According to the Psych IRLYouTube channel, Donna explains that the distaste for Siwa comes from deep-rooted apprehension for those who deviate from the norm. Siwa is the prime example of this, as her youthful style and her spunky high-pony place her in the “other” category when it comes to the way a typical teenage girl is known to act.
When Donna asked her Instagram followers their ideas of the standard American teenage girl, many of the answers she received didn’t exactly entail owning a bedazzled piano or a collection of over 800 bows.
“As you can see, JoJo Siwa does not fit into any of these categories, which is why she gets some of the criticism that she gets— just because she doesn’t fit in,” explains Donna.

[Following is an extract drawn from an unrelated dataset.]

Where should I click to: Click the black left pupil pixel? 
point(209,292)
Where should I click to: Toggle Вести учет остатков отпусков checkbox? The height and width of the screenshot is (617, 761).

And while “be yourself” is such a commonly used mantra when it comes to raising confident children, society is so quick to shoot down someone who models this to the utmost degree. The sad truth is that teenage girls will inevitably receive backlash no matter how they behave — even if they seem to be acting mature for their age.
This is the case for Danielle Peskowitz Bregoli, also known as Bhad Bhabie, a 17-year-old made famous by her viral appearance on Dr. Phil when she was fifteen. Like Siwa, Peskowitz has made quite the name for herself on social media, and has even released an album featuring many famous rappers.
Though the two girls are the same age, their personas seem to directly oppose one another — and yet critics are constantly pushing for them to act more like each other.
While Peskowitz’s targeted audience is not suitable for younger children, Siwa makes an excellent role model for preteen girls who are learning to embrace their individuality.
Maybe you think Siwa’s bows are a little overbearing, or perhaps you’re sick of hearing your little cousin sing “Boomerang.” But you have to hand it to her — Siwa has become wildly successful just for being unique. Instead of hating on her, I think we could all learn a thing or two from her youthful spirit and her ability to remain true to herself.